Goal of the exercise:
Pictures must be left out. Retype exactly the lines from the one containing "Task: Click the print" through the last line of the records below.

Data provided:
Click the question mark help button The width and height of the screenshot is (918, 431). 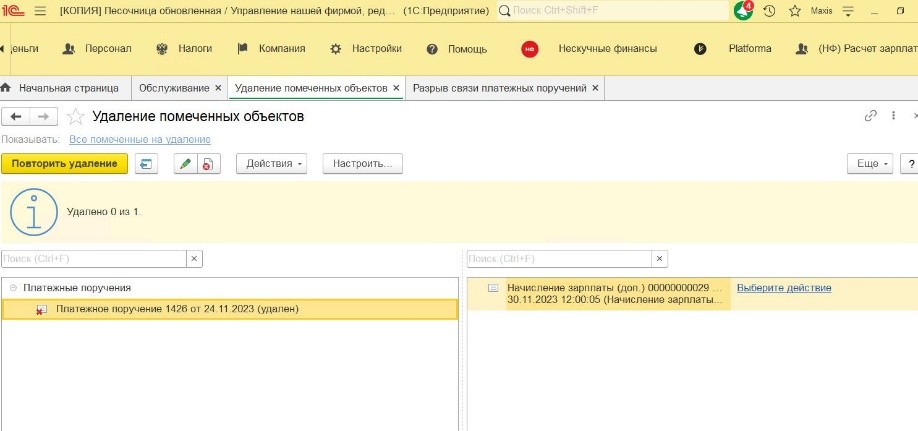click(x=910, y=164)
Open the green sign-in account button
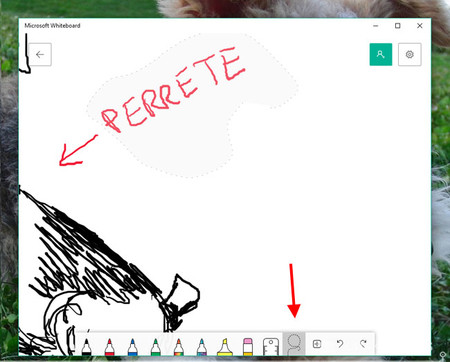The height and width of the screenshot is (362, 450). [381, 54]
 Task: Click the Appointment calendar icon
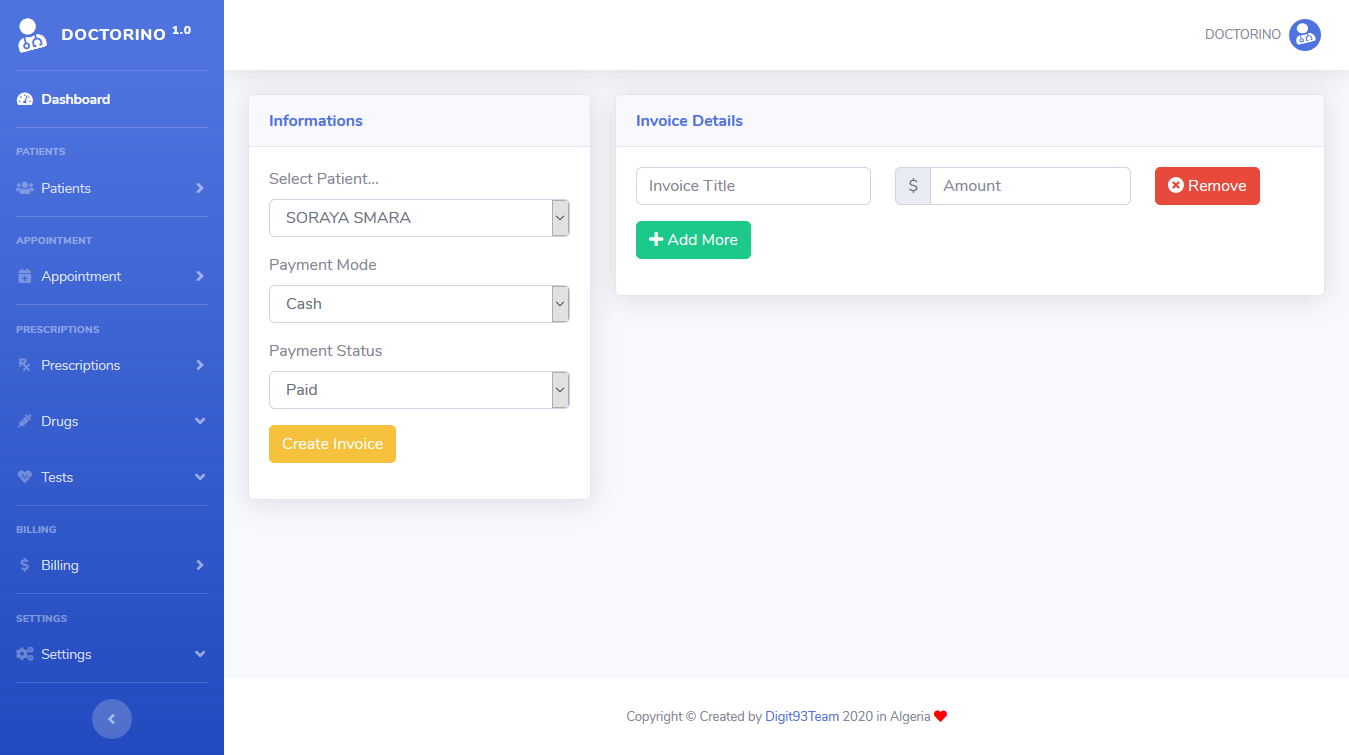click(25, 276)
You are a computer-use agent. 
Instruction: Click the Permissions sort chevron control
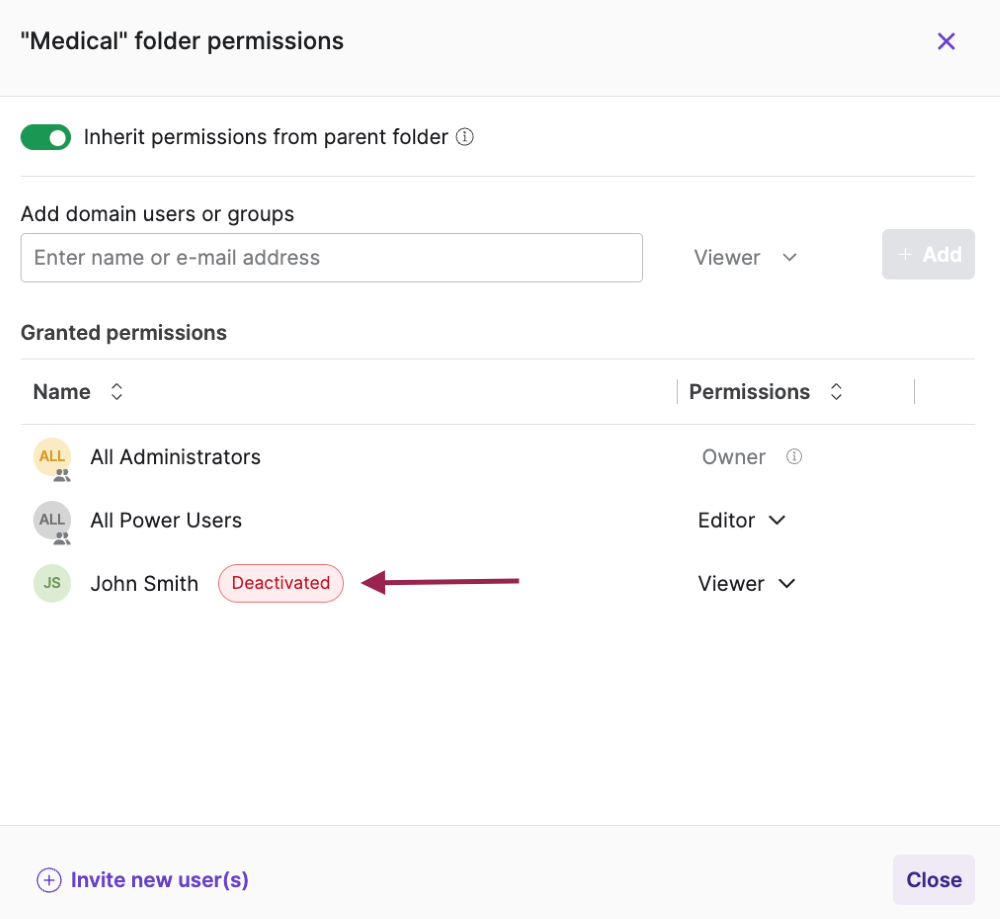[x=836, y=392]
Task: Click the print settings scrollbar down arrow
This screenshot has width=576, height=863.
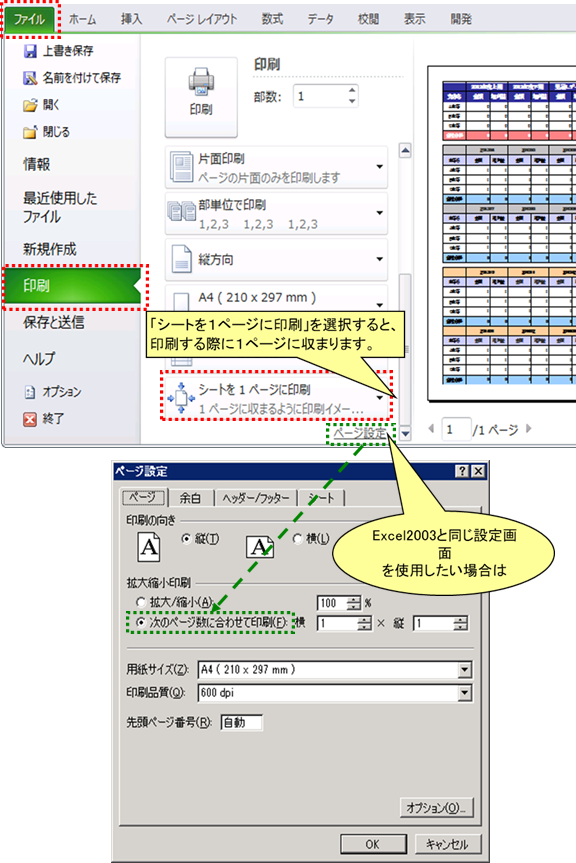Action: tap(405, 434)
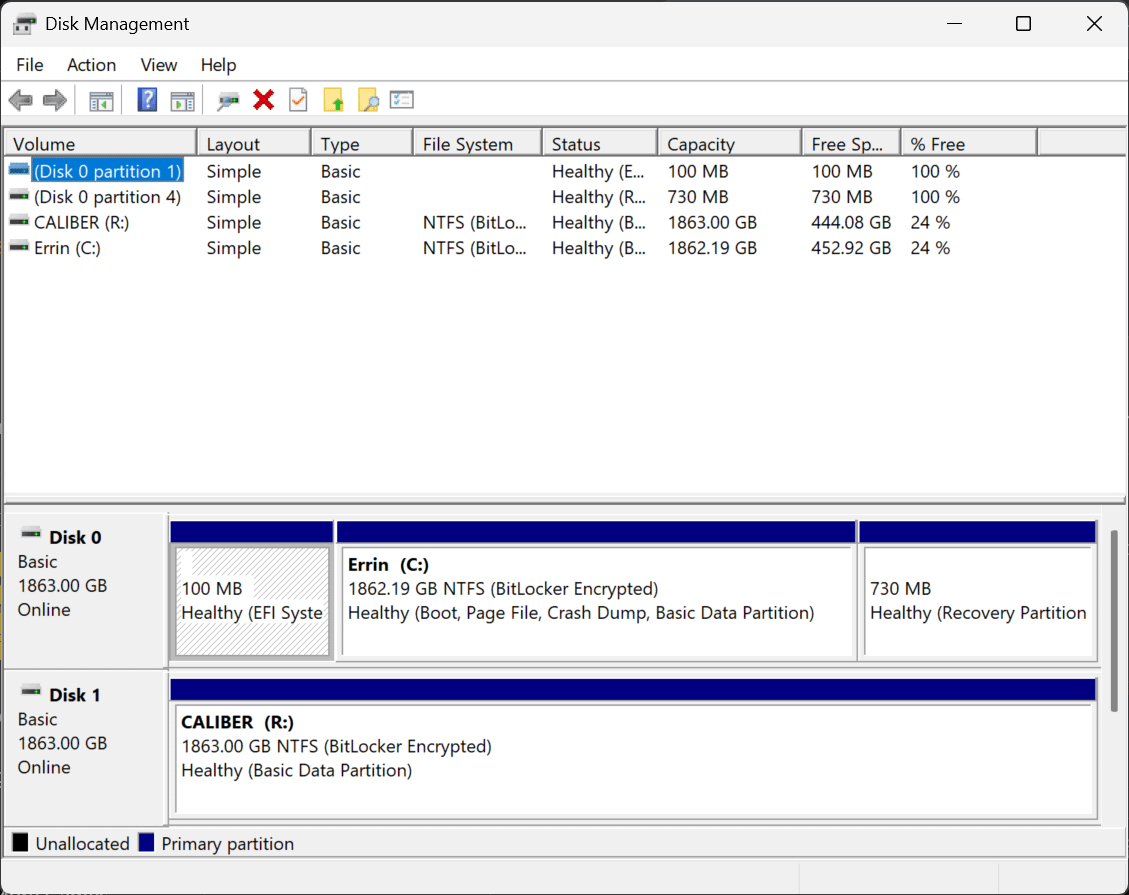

Reply:
Task: Click the print settings scrollbar down arrow
This screenshot has width=576, height=863.
Action: tap(405, 434)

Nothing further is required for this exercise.